Dot-Product Proofs and Their Applications

  • Nir Bitansky
  • Prahladh Harsha
  • Yuval Ishai
  • Ron D. Rothblum
  • David J. Wu 0001

A dot-product proof (DPP) is a simple probabilistic proof system in which the input statement $\boldsymbol{x}$ and the proof $\boldsymbol{\pi}$ are vectors over a finite field $\mathbb{F}$, and the proof is verified by making a single dot-product query $\langle \boldsymbol{q}, (\boldsymbol{x}\Vert\boldsymbol{\pi})\rangle$ jointly to $\boldsymbol{x}$ and $\boldsymbol{\pi}$. A DPP can be viewed as a 1-query fully linear PCP. We study the feasibility and efficiency of D PPs, obtaining the following results: •Small-field DPP. For any finite field $\mathbb{F}$ and Boolean circuit $C$ of size $S$, there is a D PP for proving that there exists $\boldsymbol{w}$ such that $C(\boldsymbol{x}, \ \boldsymbol{w})=1$ with a proof $\boldsymbol{\pi}$ of length $S\cdot \text{poly}(\vert \mathbb{F}\vert)$ and soundness error $\varepsilon=O(1/\sqrt{\vert \mathbb{F}\vert })$. We show this error to be asymptotically optimal.
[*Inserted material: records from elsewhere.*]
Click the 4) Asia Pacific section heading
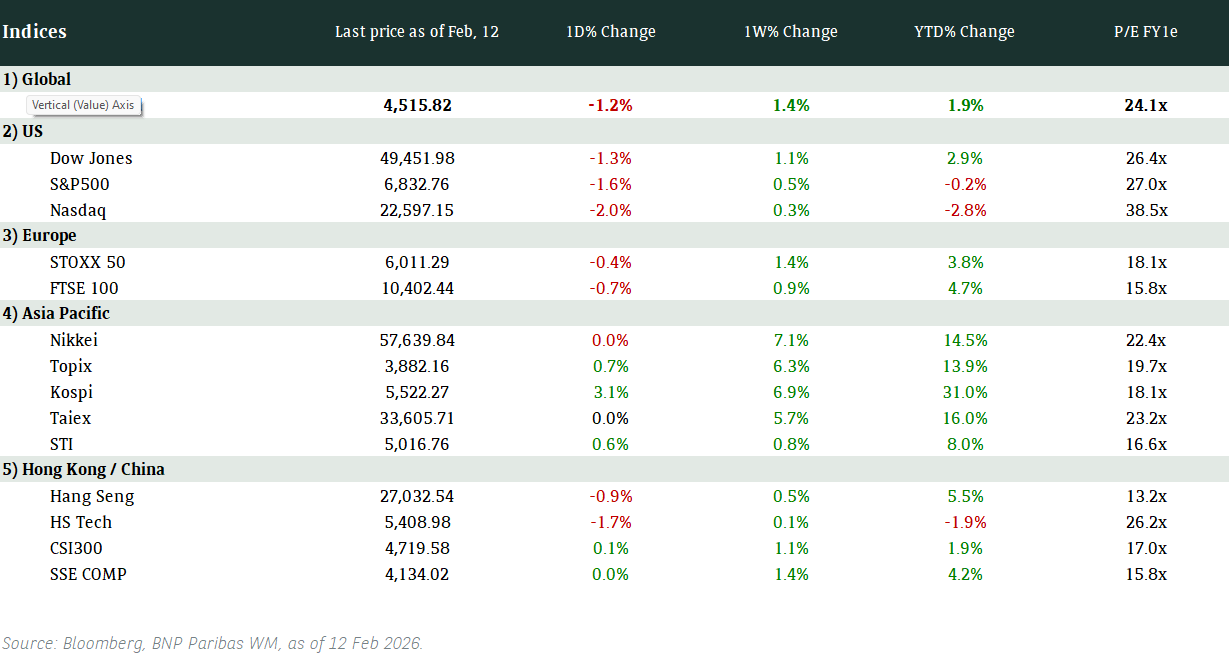The width and height of the screenshot is (1229, 657). [x=56, y=314]
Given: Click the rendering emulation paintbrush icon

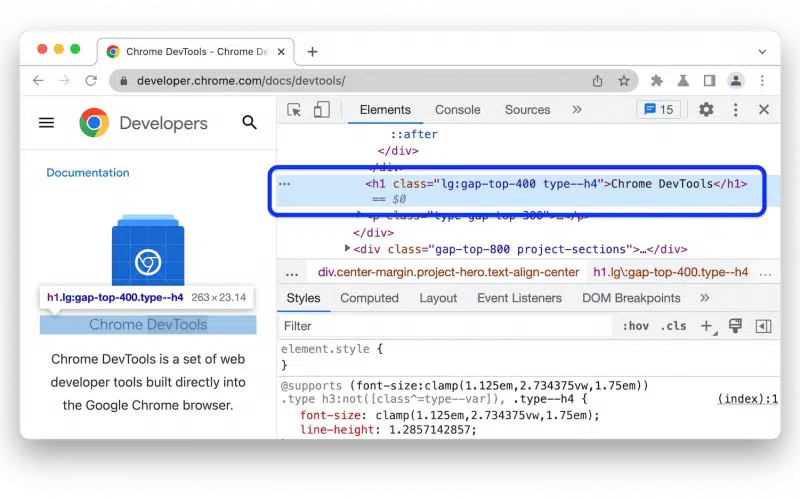Looking at the screenshot, I should coord(735,326).
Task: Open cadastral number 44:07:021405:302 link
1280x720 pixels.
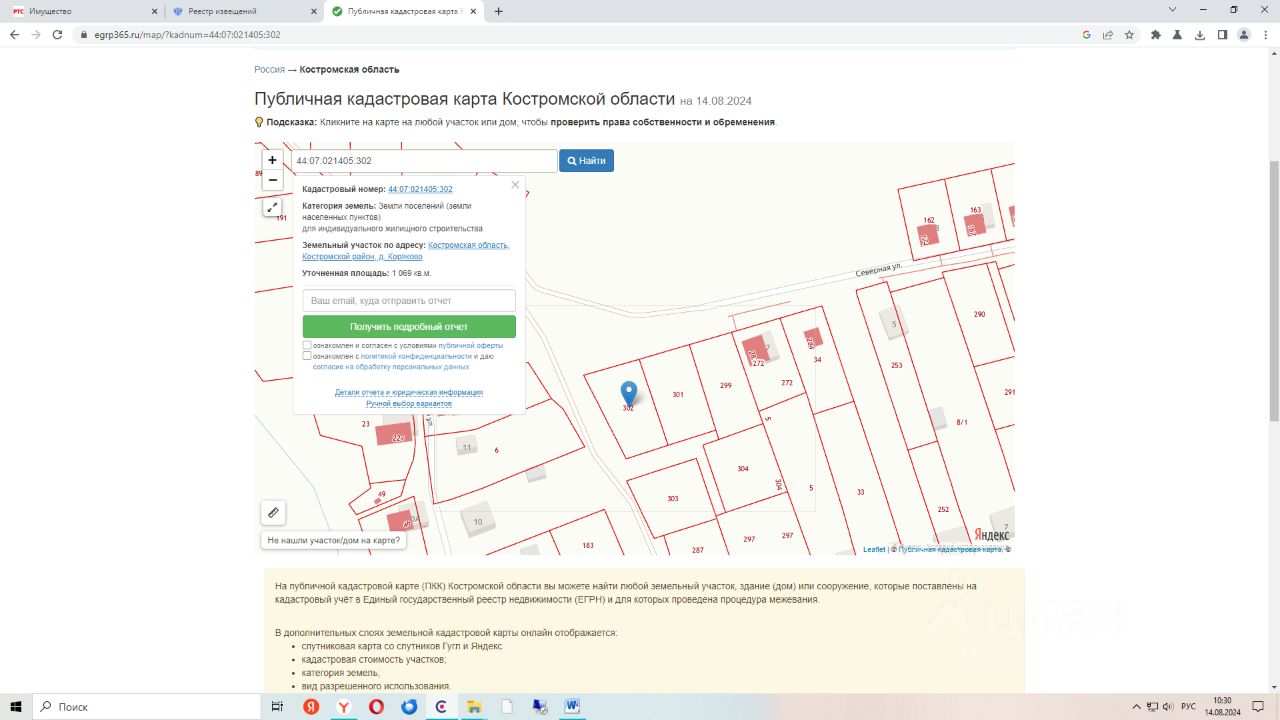Action: coord(420,189)
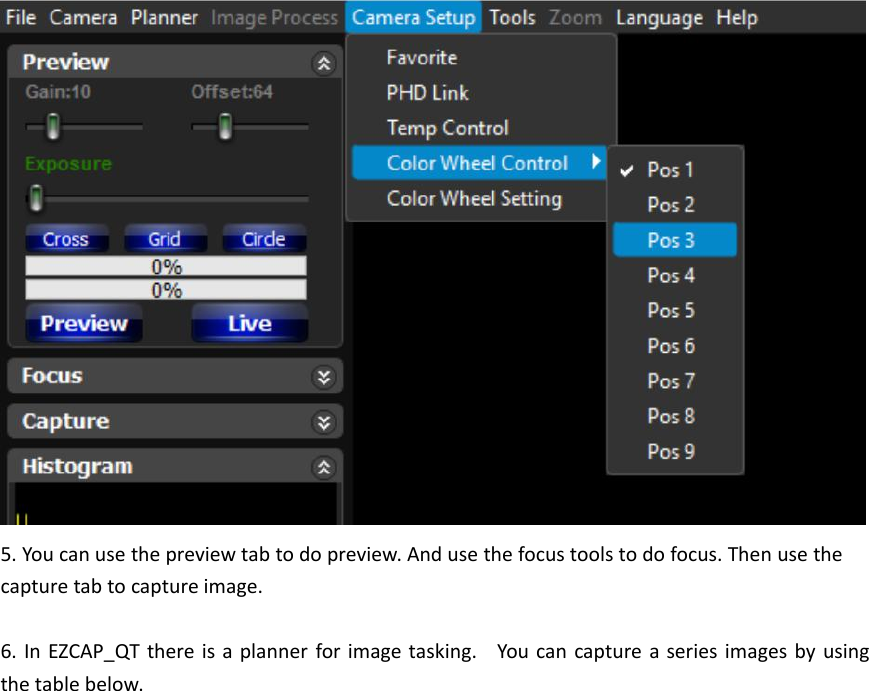Screen dimensions: 869x691
Task: Open the Planner menu
Action: click(x=164, y=17)
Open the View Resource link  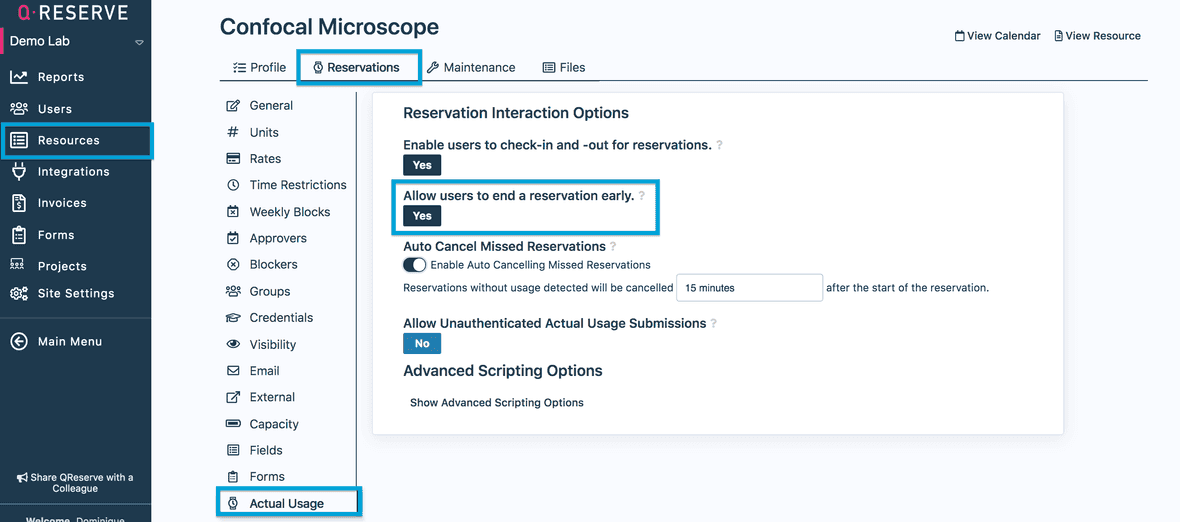click(1097, 36)
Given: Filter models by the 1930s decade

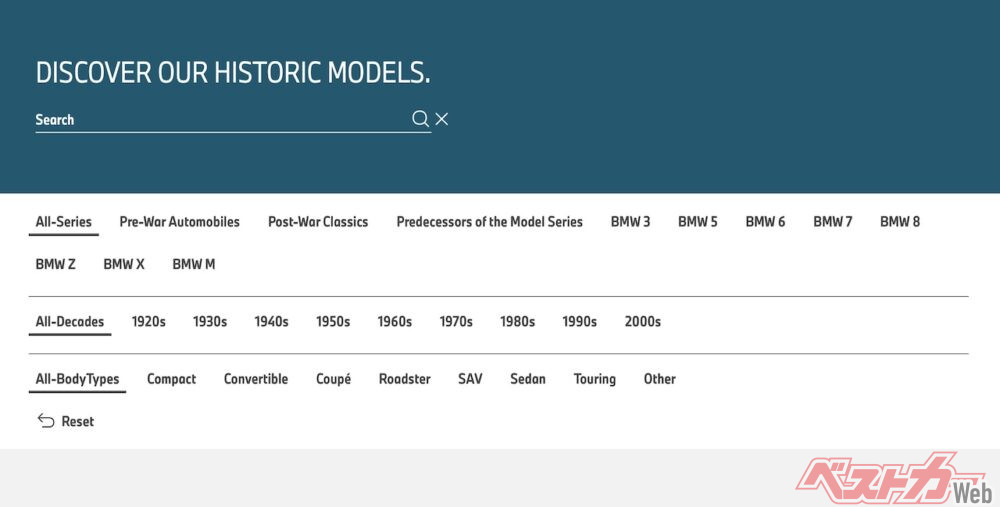Looking at the screenshot, I should click(210, 322).
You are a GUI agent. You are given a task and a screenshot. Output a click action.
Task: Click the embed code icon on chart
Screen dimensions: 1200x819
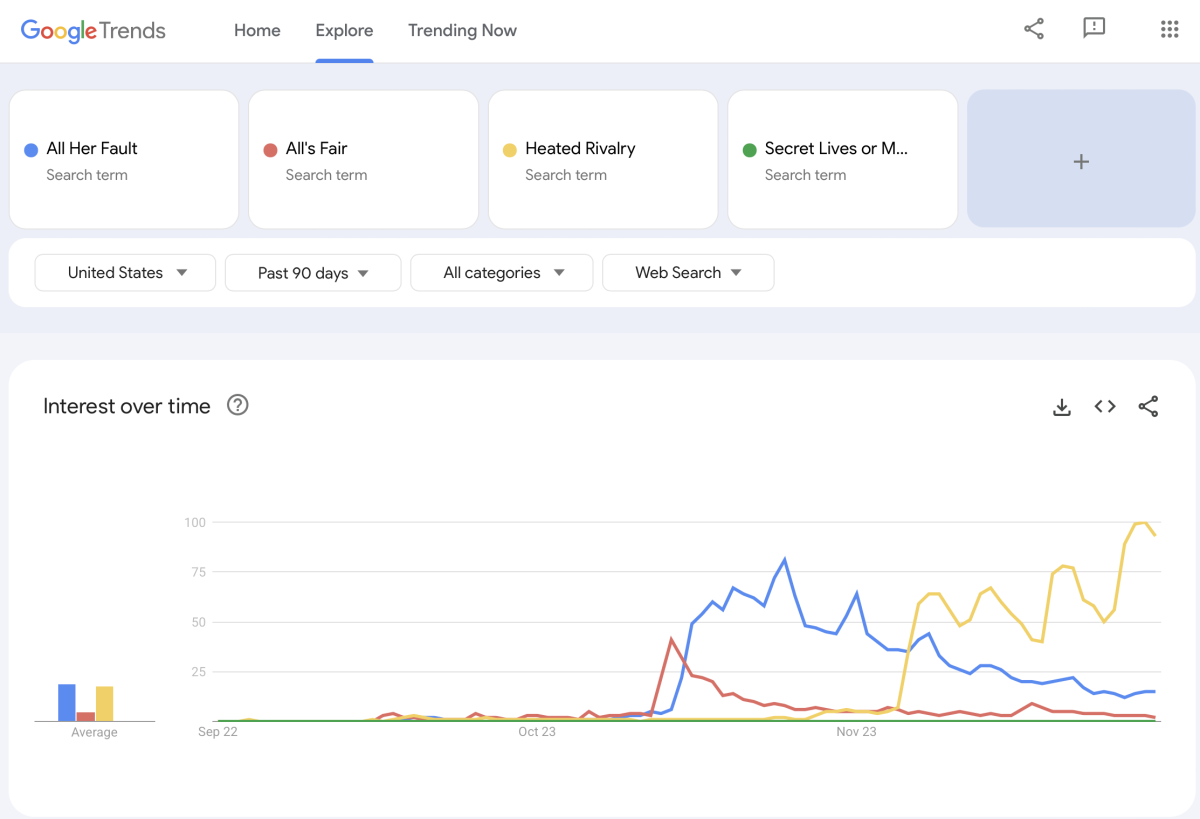click(x=1105, y=406)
In particular, and in contrast to the best known PCPs, there exist strictly linear-length DPPs over constant-size fields. •Large-field DPP. If $\vert \mathbb{F}\vert\geq$ poly $(S/\varepsilon)$, there is a similar DPP with soundness error $\varepsilon$ and proof length $O(S)$ (in field elements). The above results do not rely on the PCP theorem and their proofs are considerably simpler. We apply our DPP constructions toward two kinds of applications. •Hardness of approximation. We obtain a simple proof for the NP-hardness of approximating MAXLIN (with dense instances) over any finite field $\mathbb{F}$ up to some constant factor $c > 1$, independent of F. Unlike previous PCP-based proofs, our proof yields exponential-time hardness under the exponential time hypothesis (ETH). •Succinct arguments. We improve the concrete efficiency of succinct interactive arguments in the generic group model using input-independent preprocessing. In particular, the communication is comparable to sending two group elements and the verifier's computation is dominated by a single group exponentiation. We also show how to use DPPs together with linear-only encryption to construct succinct commit-and-prove arguments.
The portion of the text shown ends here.